> EXERCISE OBJECTIVE
Give the entries again exactly. Skip the pictures.

(DATA TO PROCESS begins)

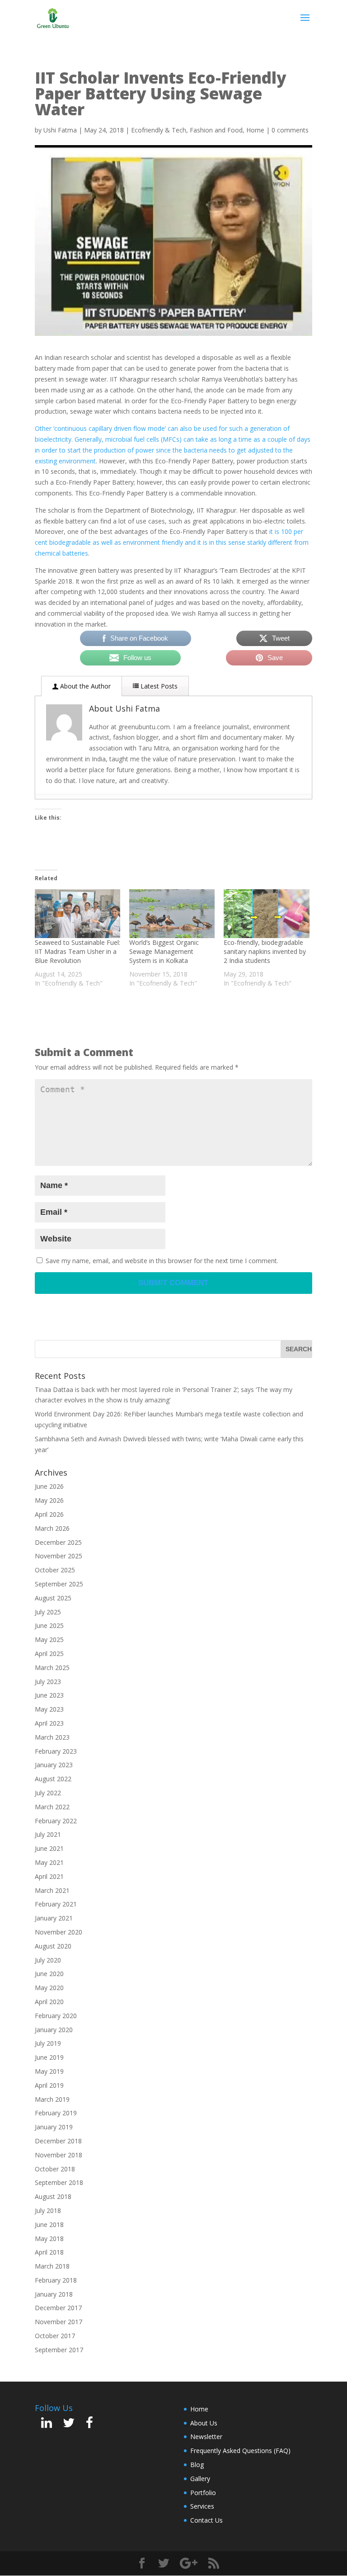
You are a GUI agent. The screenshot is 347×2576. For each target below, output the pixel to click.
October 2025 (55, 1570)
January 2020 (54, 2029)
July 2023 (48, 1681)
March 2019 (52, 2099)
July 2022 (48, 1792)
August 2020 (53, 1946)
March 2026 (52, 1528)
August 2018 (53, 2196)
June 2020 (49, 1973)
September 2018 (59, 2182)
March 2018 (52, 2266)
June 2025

(DATA TO PROCESS ends)

> SOLUTION FOR THIS TASK
You are a GUI agent. The screenshot is 347×2576. For each target below, output the pixel to click.
October 2025 (55, 1570)
January 2020 (54, 2029)
July 2023 (48, 1681)
March 2019 (52, 2099)
July 2022 (48, 1792)
August 2020 (53, 1946)
March 2026 (52, 1528)
August 2018 (53, 2196)
June 2020 (49, 1973)
September 2018 (59, 2182)
March 2018 (52, 2266)
June 2025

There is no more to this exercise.